Your answer should consist only of the lines below from the one with "Tap the back arrow to leave chat" through the one with "Viewport: 640px width, 580px height.", copied exactly.

■ **Given data**
====================

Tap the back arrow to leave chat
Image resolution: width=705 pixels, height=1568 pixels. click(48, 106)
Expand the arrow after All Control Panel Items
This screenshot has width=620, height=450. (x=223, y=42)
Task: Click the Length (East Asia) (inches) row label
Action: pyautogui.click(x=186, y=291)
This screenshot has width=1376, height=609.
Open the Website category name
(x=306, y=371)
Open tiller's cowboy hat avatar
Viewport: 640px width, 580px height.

====================

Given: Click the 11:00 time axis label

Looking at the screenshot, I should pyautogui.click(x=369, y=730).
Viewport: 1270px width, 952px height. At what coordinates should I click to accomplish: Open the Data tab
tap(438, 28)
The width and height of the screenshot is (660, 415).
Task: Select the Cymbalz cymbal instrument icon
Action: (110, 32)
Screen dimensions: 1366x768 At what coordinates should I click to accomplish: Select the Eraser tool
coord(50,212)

====================

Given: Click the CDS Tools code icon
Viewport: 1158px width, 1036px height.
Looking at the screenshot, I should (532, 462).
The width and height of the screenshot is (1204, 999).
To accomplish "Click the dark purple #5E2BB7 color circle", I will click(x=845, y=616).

====================

■ **Task output**
Tap the back arrow to leave chat
Image resolution: width=705 pixels, height=1568 pixels. click(48, 106)
Expand the arrow after All Control Panel Items
This screenshot has width=620, height=450. (x=223, y=42)
Task: Click the Length (East Asia) (inches) row label
Action: pyautogui.click(x=186, y=291)
This screenshot has width=1376, height=609.
Open the Website category name
(x=306, y=371)
Open tiller's cowboy hat avatar
Viewport: 640px width, 580px height.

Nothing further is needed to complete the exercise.